[SC-L] The Specifications of the Thing

2007-06-12 Thread Michael S Hines
So - aren't a lot of the Internet security issues errors or omissions in the
IETF standards - leaving things unspecified which get implemented in
different ways - some of which can be exploited due to implementation flaws
(due to specification flaws)?

Mike H.
-
Michael S Hines
[EMAIL PROTECTED]


-Original Message-
From: [EMAIL PROTECTED] [mailto:[EMAIL PROTECTED]
On Behalf Of Crispin Cowan
Sent: Monday, June 11, 2007 5:50 PM
To: Gary McGraw
Cc: SC-L@securecoding.org; Blue Boar
Subject: Re: [SC-L] Harvard vs. von Neumann

Gary McGraw wrote:
 Though I don't quite understand computer science theory in the same way
that Crispin does, I do think it is worth pointing out that there are two
major kinds of security defects in software: bugs at the implementation
level, and flaws at the design/spec level.  I think Crispin is driving at
that point.

Kind of. I'm saying that specification and implementation are relative
to each other: at one level, a spec can say put an iterative loop here and
implementation of a bunch of x86 instructions. At another level,
specification says initialize this array and the implementation says for
(i=0; iARRAY_SIZE;i++){ At yet another level the specification says
get a contractor to write an air traffic control system and the
implementation is a contract :)

So when you advocate automating the implementation and focusing on
specification, you are just moving the game up. You *do* change properties
when you move the game up, some for the better, some for the worse. Some
examples:

* If you move up to type safe languages, then the compiler can prove
  some nice safety properties about your program for you. It does
  not prove total correctness, does not prove halting, just some
  nice safety properties.

- _DATA EXCERPTS_
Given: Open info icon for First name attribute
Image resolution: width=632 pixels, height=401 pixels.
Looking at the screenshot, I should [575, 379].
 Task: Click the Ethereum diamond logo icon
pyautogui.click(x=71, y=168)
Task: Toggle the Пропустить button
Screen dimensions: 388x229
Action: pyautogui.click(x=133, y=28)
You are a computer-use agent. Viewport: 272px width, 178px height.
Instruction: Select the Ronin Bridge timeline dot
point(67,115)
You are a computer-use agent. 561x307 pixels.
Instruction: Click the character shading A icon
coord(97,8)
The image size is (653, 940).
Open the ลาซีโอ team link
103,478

* * *

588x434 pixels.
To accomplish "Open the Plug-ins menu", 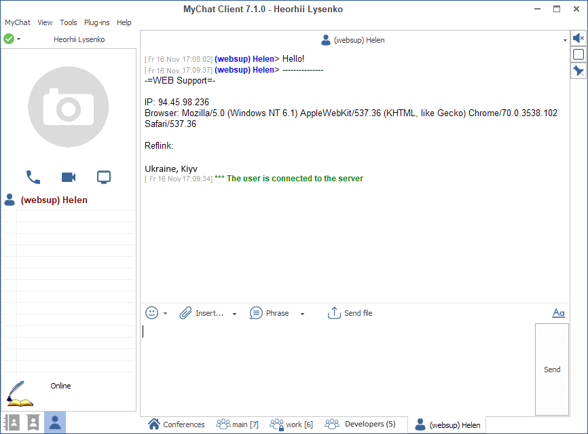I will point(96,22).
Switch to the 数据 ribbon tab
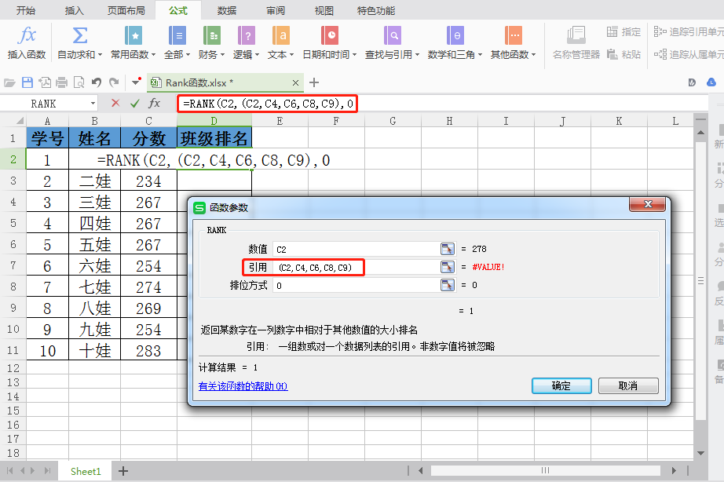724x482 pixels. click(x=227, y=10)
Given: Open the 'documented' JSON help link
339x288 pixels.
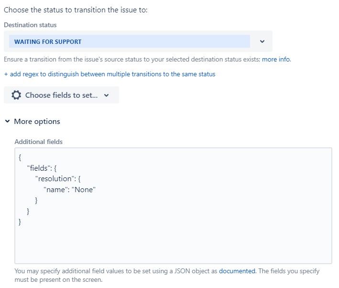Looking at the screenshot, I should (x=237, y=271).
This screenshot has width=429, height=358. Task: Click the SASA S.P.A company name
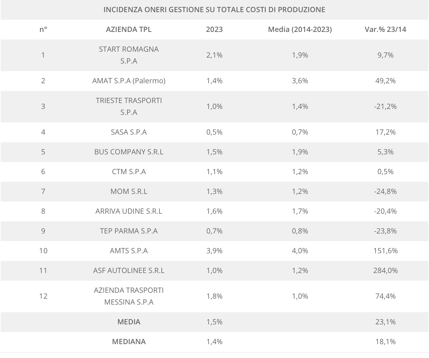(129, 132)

==

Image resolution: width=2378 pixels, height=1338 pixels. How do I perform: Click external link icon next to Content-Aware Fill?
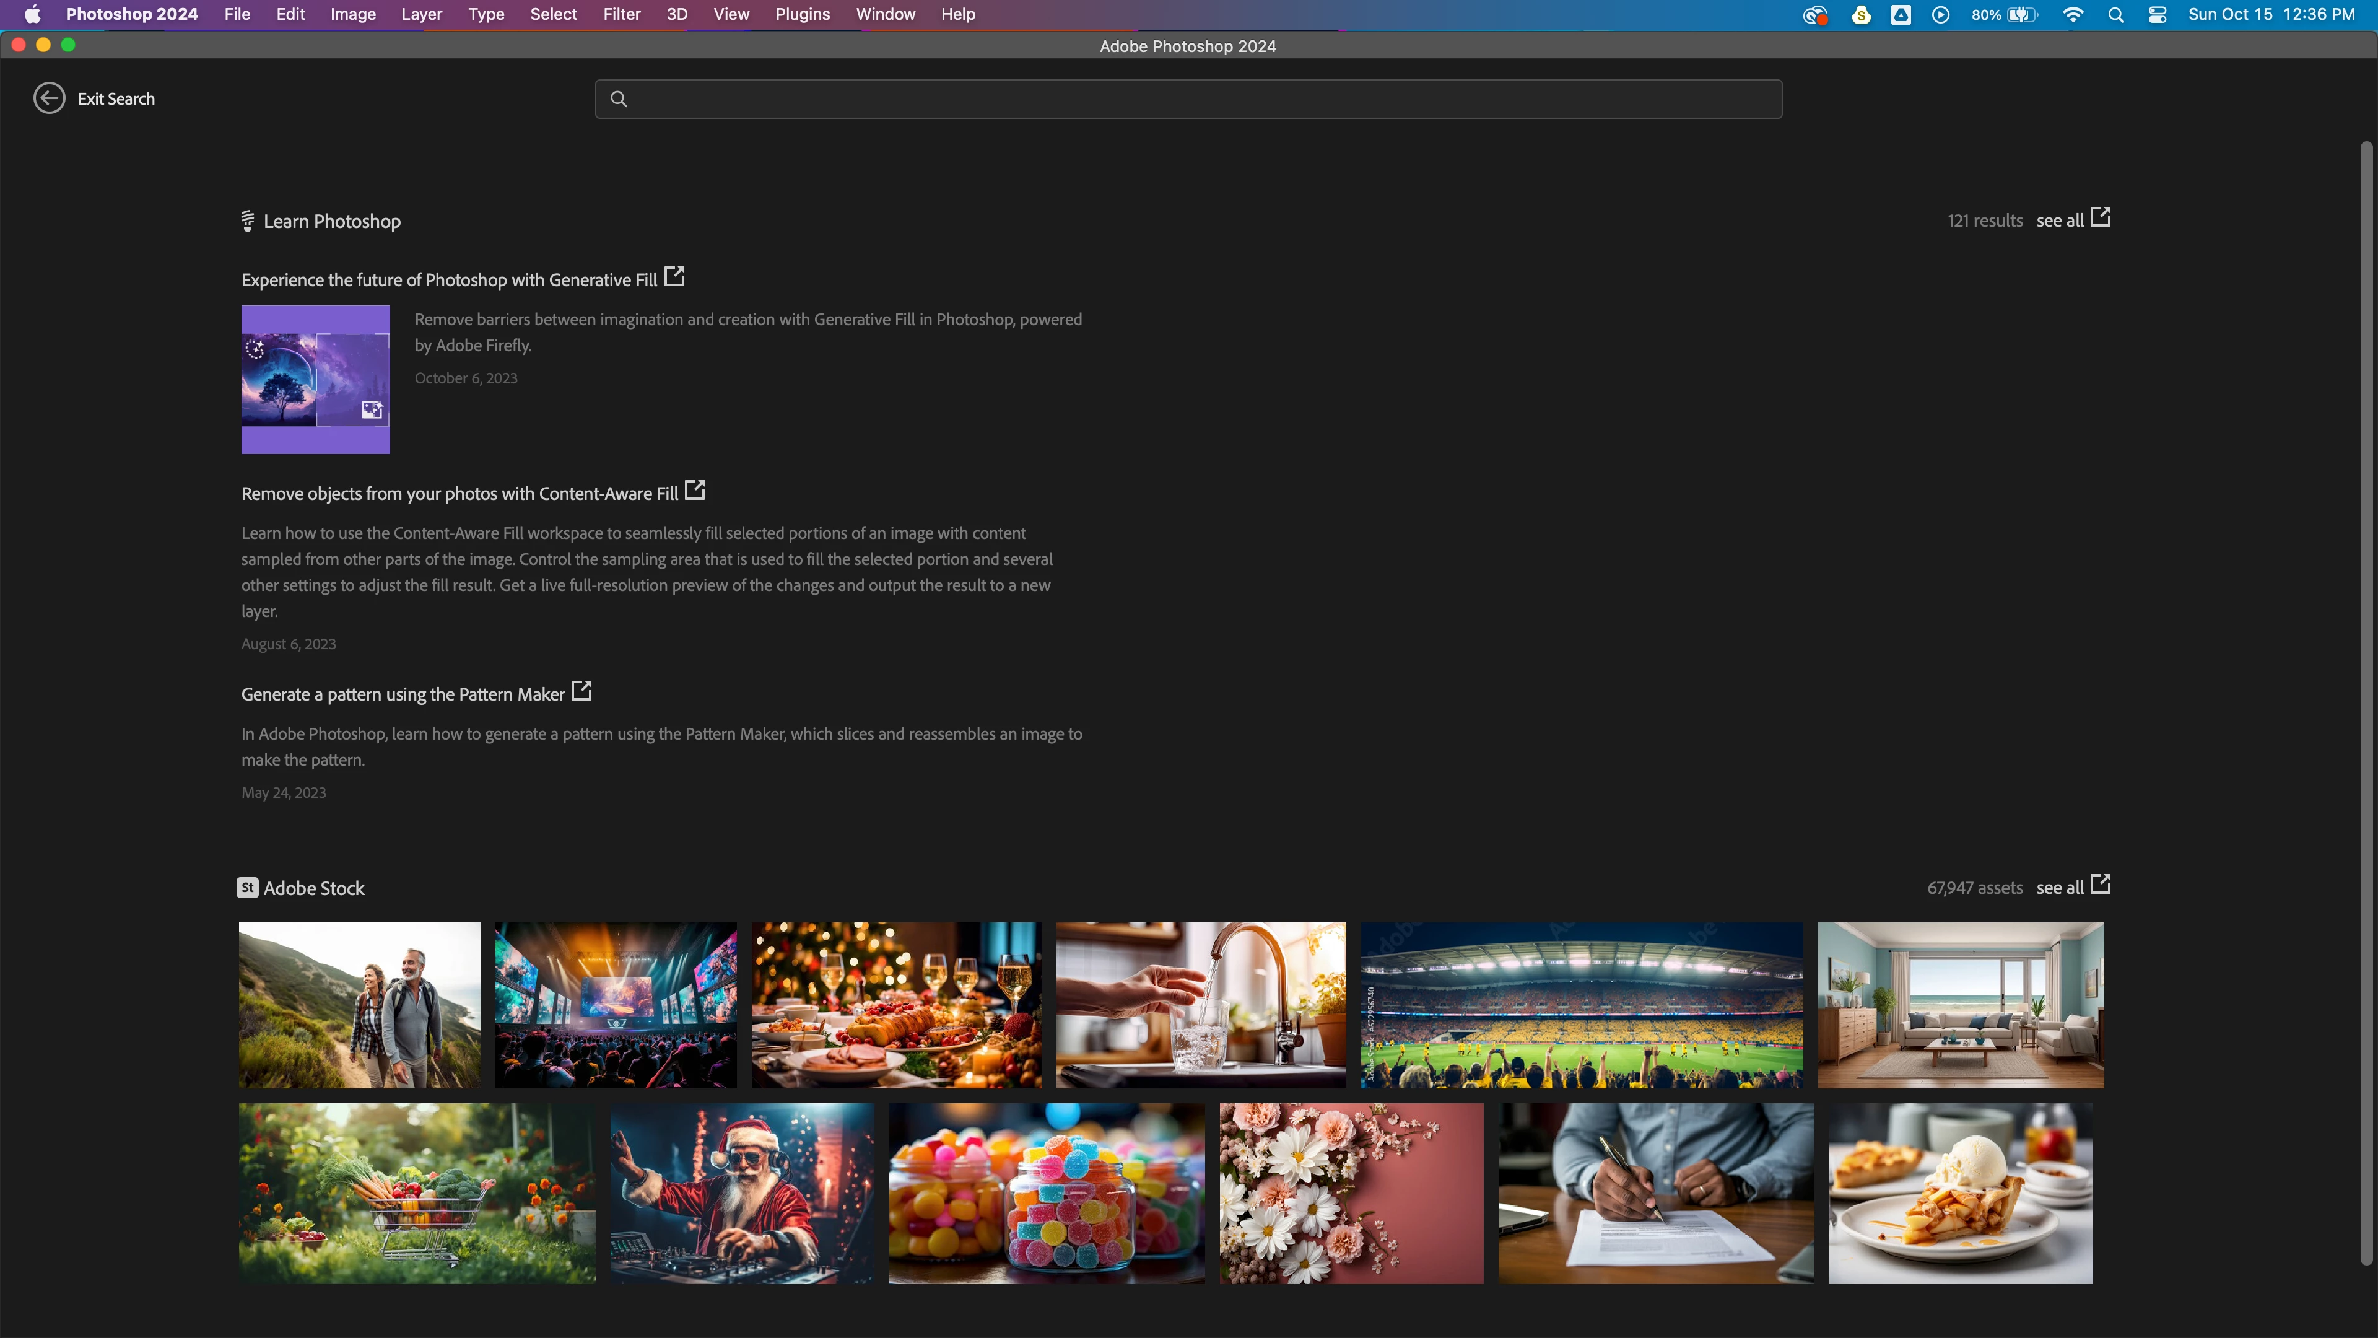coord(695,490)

- _DESCRIPTION OF THE TASK_
In the mailing-list post on specifications, rewrite the passage that opens with the words "[SC-L] The Specifications" and runs through "to specification flaws)?", changing "IETF" to "W3C".

- _THE RESPONSE_
[SC-L] The Specifications of the Thing

2007-06-12 Thread Michael S Hines
So - aren't a lot of the Internet security issues errors or omissions in the
W3C standards - leaving things unspecified which get implemented in
different ways - some of which can be exploited due to implementation flaws
(due to specification flaws)?